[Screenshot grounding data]

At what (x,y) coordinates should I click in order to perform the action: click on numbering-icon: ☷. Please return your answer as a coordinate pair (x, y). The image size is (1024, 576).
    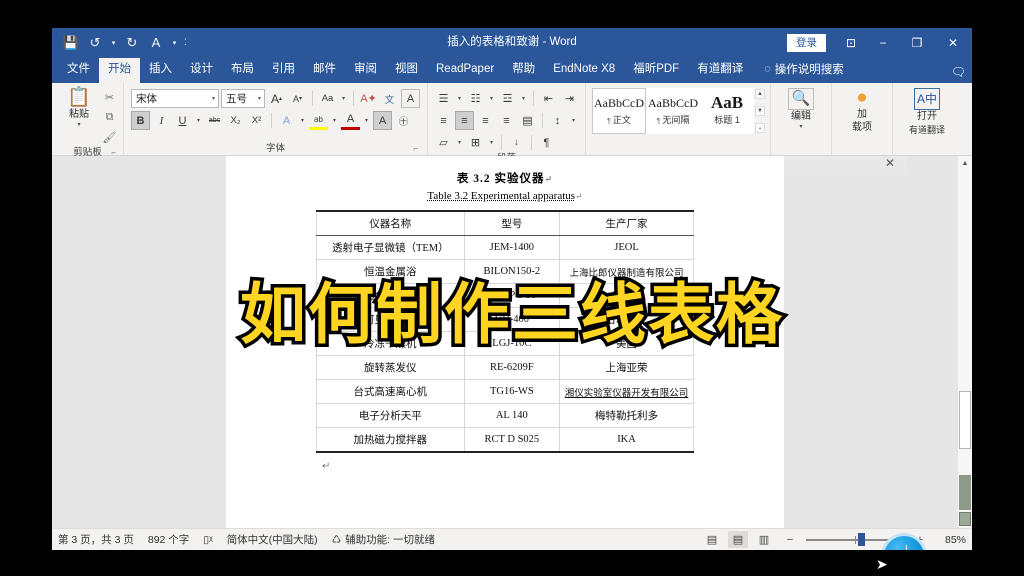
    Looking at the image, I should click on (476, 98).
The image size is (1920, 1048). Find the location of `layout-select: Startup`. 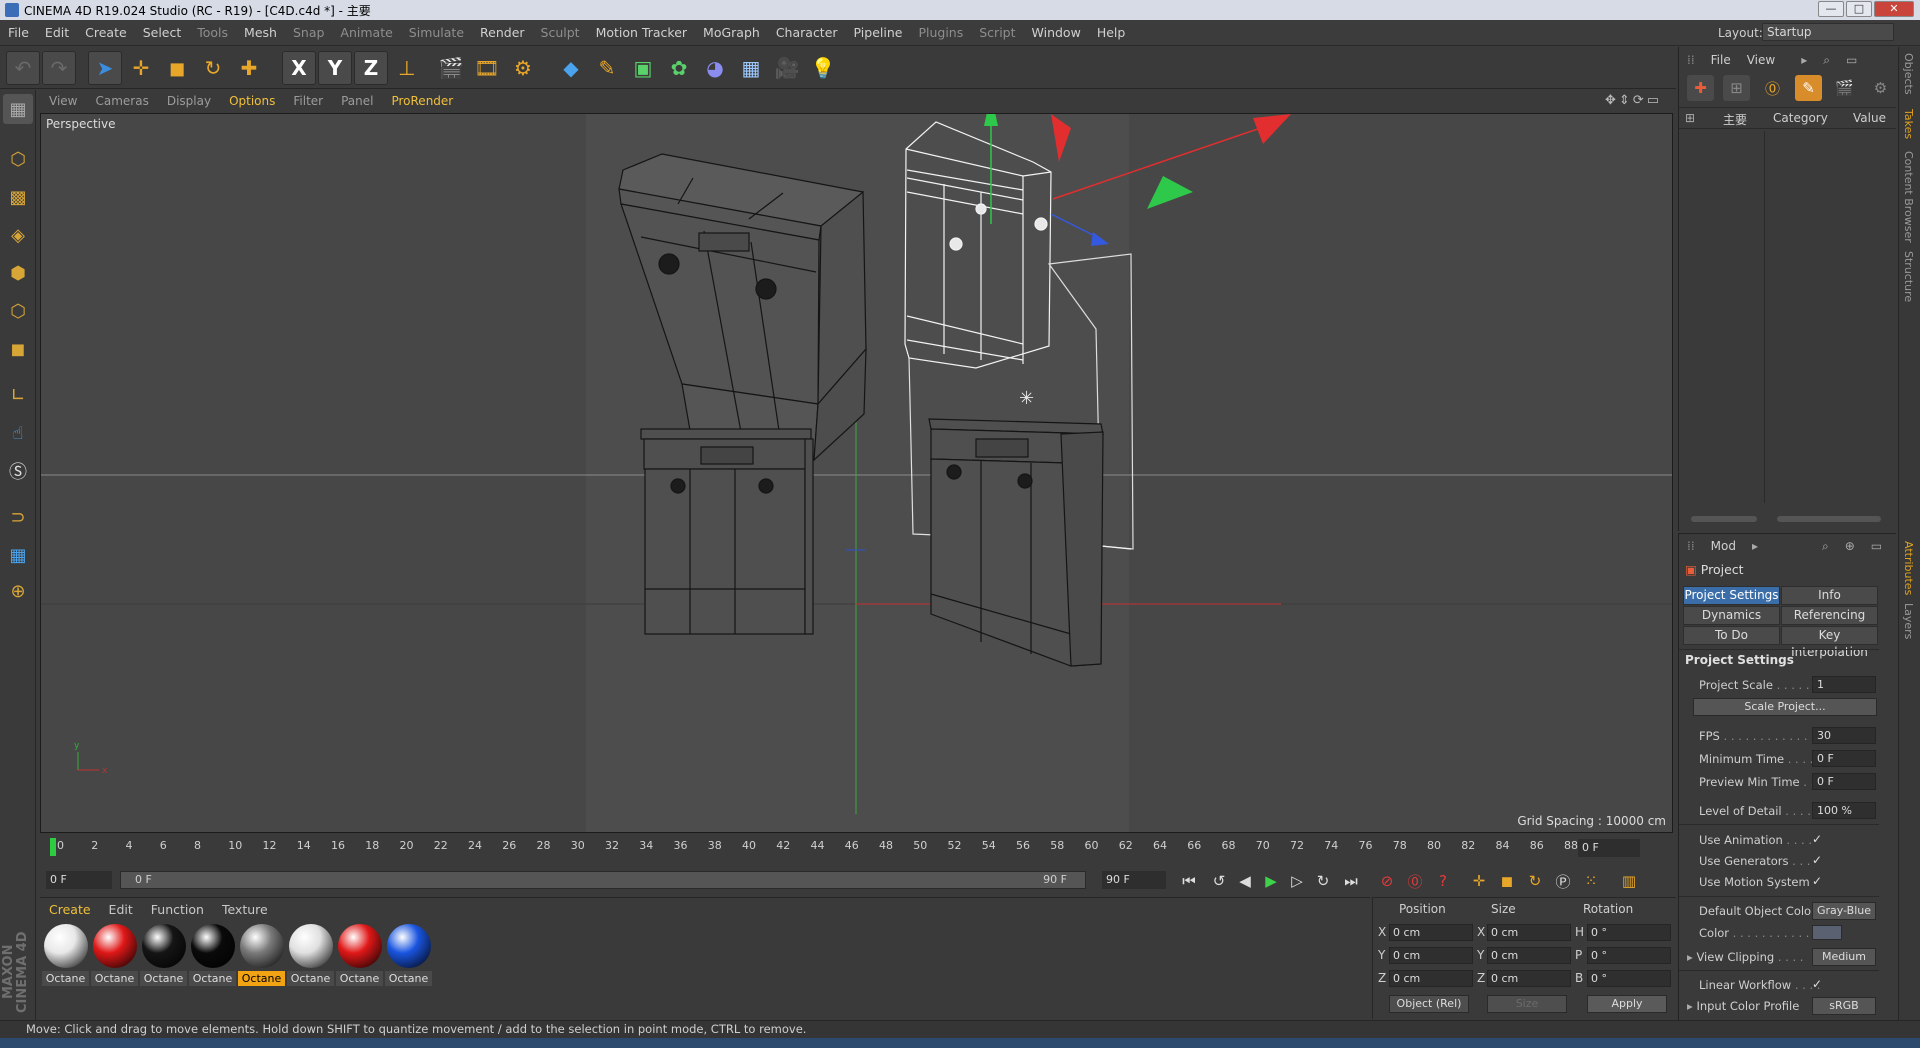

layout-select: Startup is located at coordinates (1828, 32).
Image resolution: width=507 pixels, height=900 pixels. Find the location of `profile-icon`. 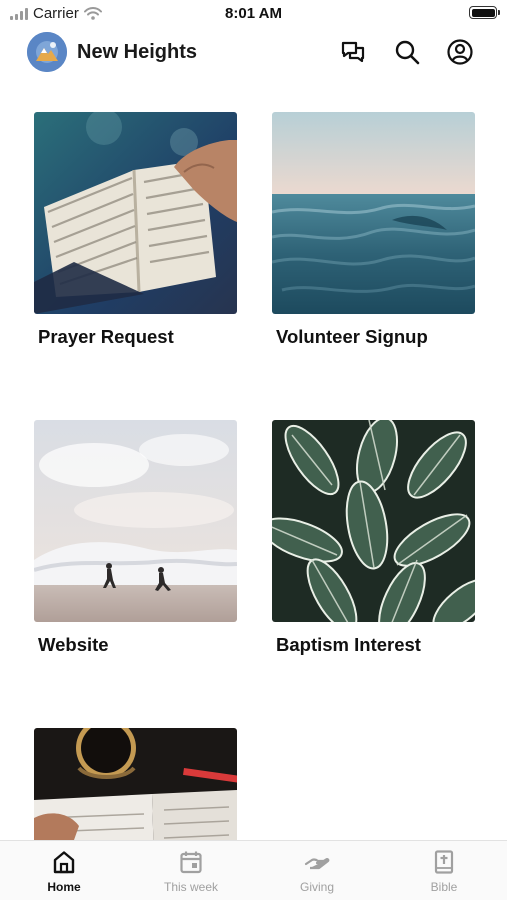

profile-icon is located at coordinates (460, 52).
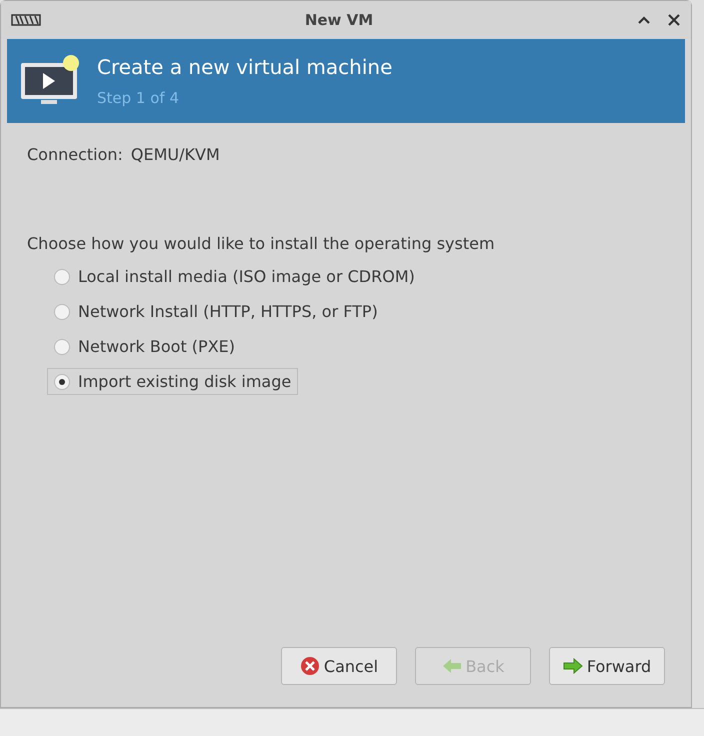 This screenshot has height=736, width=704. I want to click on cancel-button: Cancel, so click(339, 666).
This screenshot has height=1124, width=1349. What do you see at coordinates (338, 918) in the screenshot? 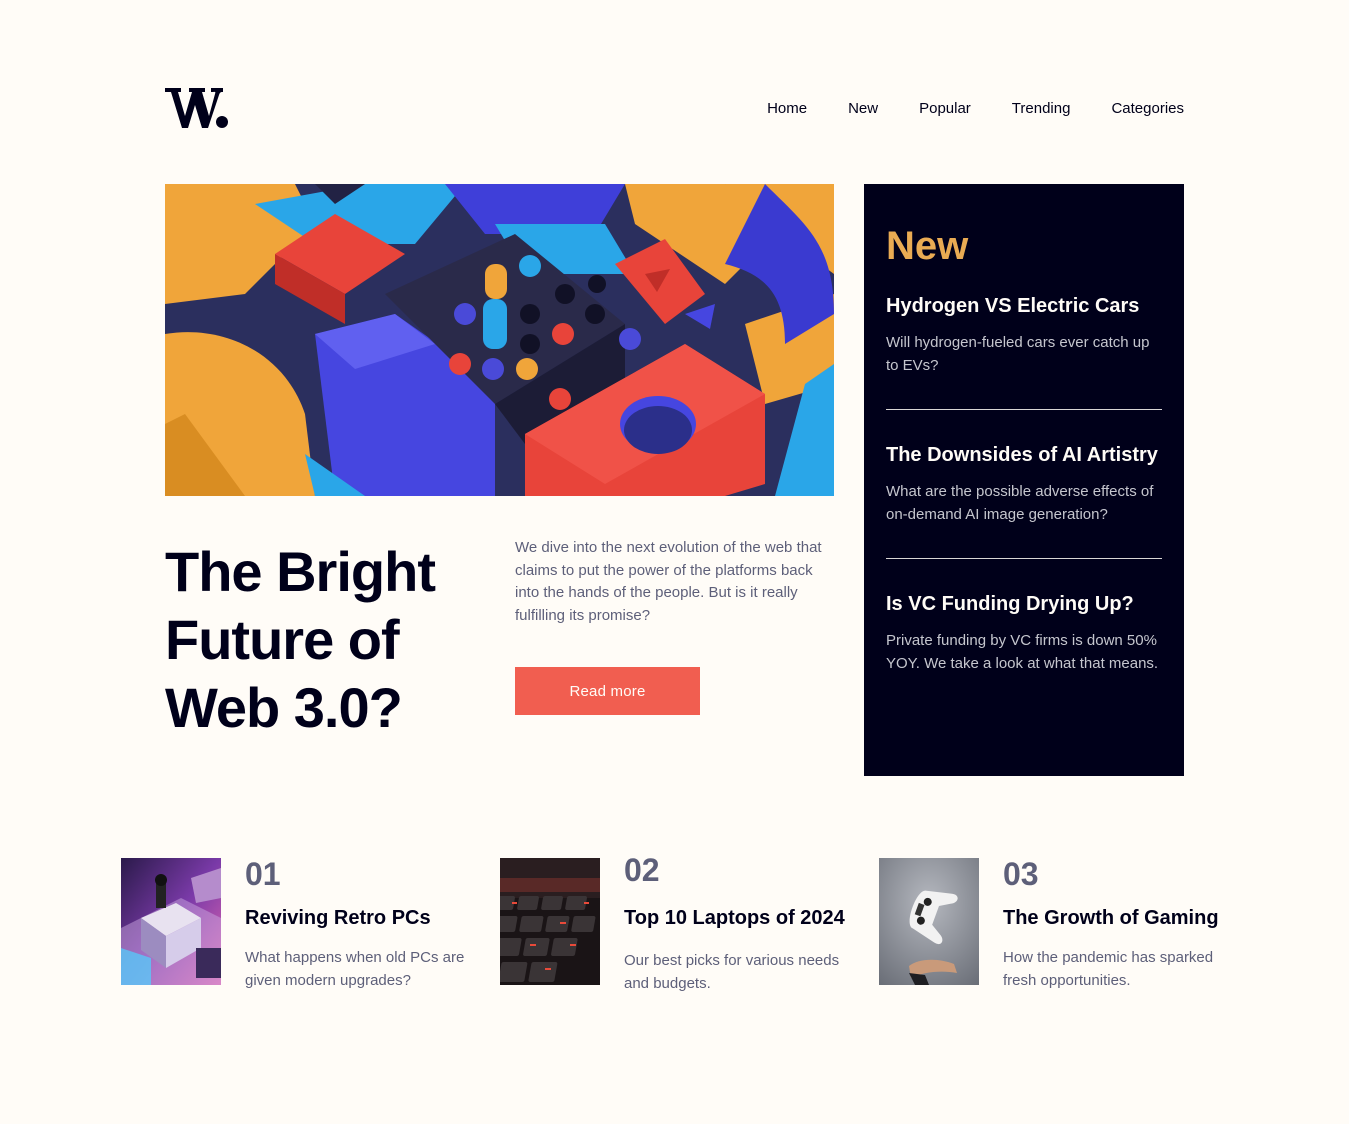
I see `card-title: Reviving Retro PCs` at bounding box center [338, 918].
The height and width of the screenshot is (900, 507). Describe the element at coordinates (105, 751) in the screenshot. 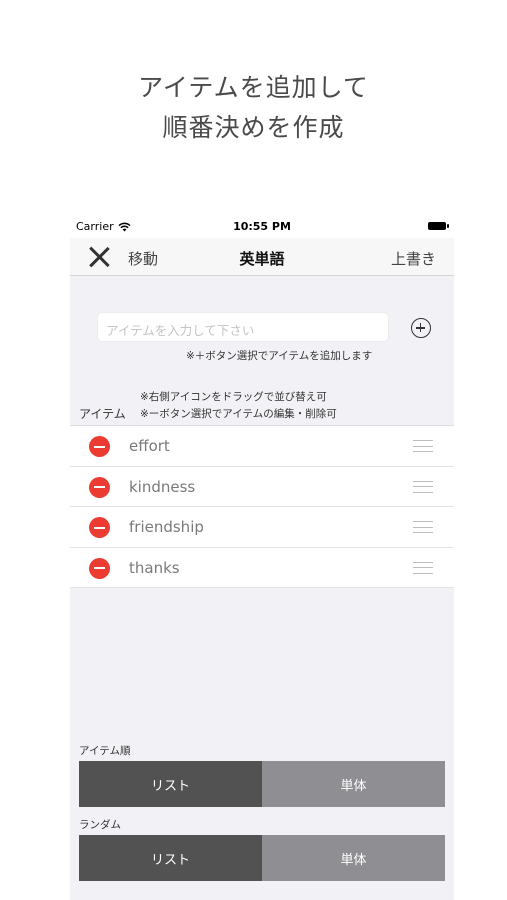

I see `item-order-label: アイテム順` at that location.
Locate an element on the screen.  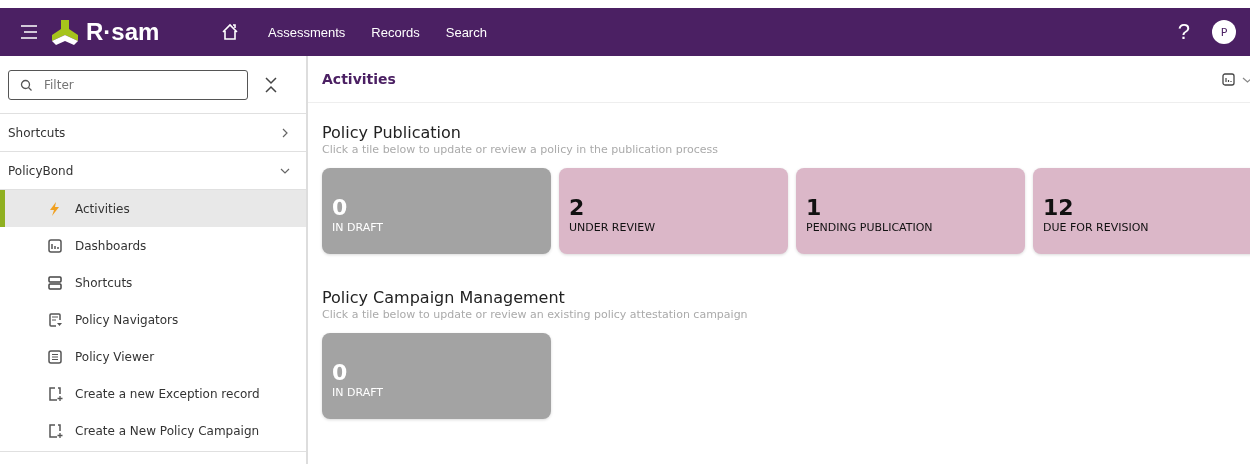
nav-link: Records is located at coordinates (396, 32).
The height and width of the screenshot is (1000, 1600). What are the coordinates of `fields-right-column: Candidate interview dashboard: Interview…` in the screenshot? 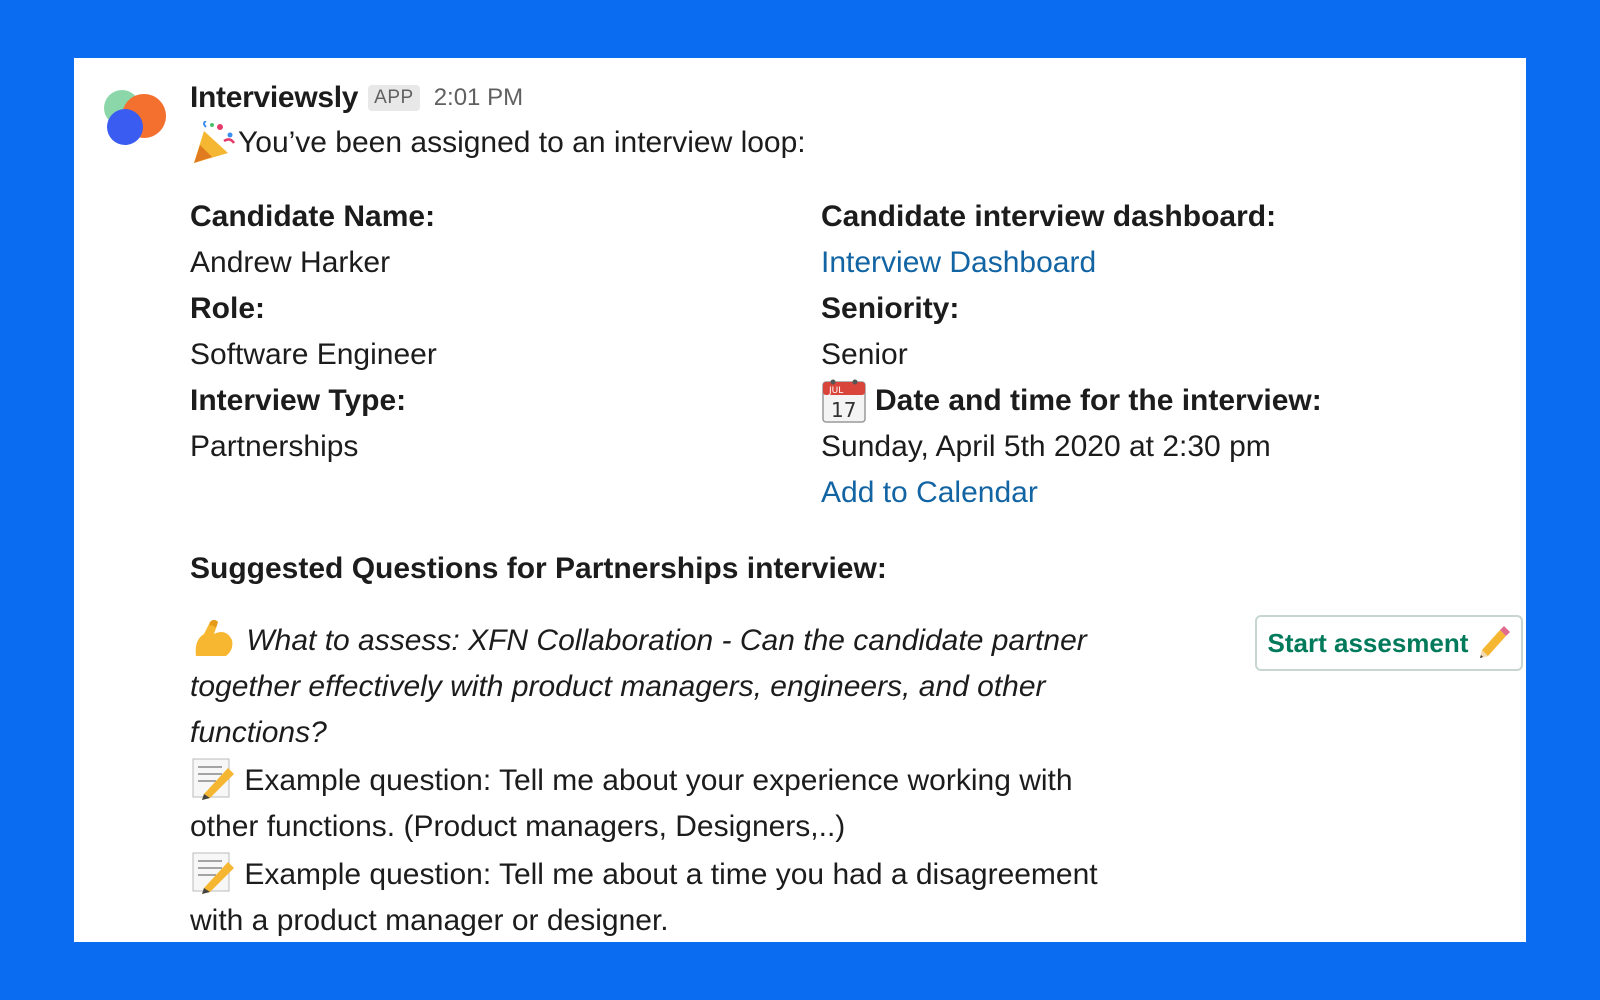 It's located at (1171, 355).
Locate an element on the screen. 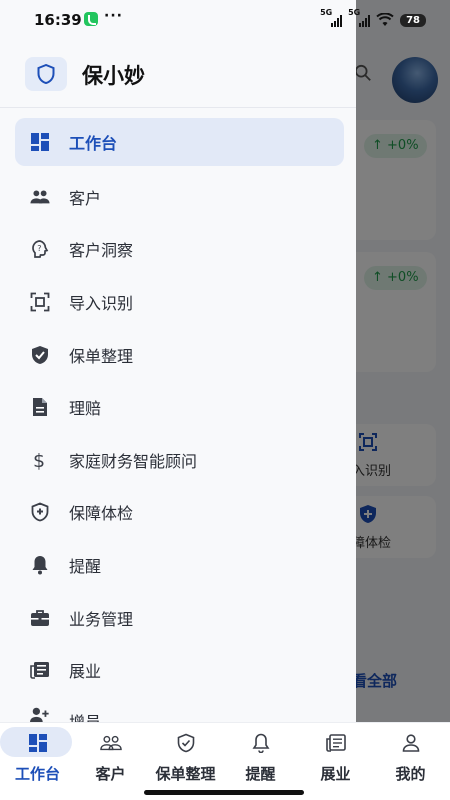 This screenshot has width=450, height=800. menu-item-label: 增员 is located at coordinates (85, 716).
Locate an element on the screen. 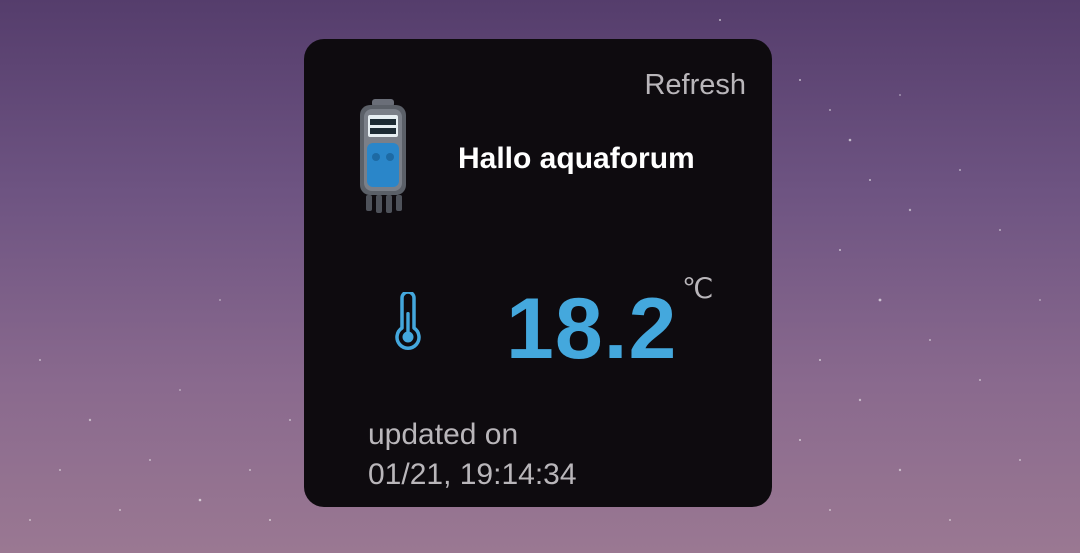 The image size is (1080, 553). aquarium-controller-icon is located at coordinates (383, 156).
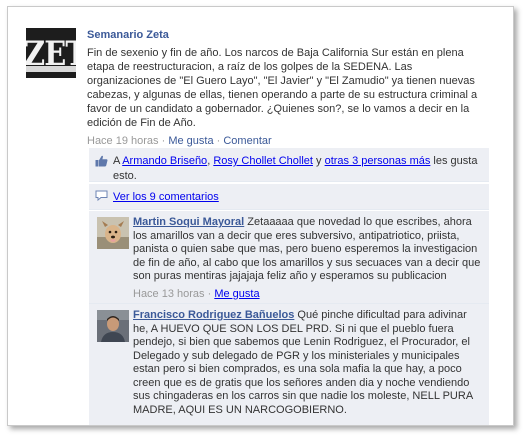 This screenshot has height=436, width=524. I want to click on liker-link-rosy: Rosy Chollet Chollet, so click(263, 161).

• **Work request**
Copy out, without changes, the part of the listing that begins with the line containing "This screenshot has height=1124, width=1349." and ends with the line containing "nav-link: Records is". Leave the pictures out of your copy.

• **Solution to the problem**
This screenshot has height=1124, width=1349. What do you see at coordinates (338, 918) in the screenshot? 
I see `card-title: Reviving Retro PCs` at bounding box center [338, 918].
The height and width of the screenshot is (900, 507). Describe the element at coordinates (105, 751) in the screenshot. 

I see `item-order-label: アイテム順` at that location.
Locate an element on the screen.  
nav-link: Records is located at coordinates (396, 32).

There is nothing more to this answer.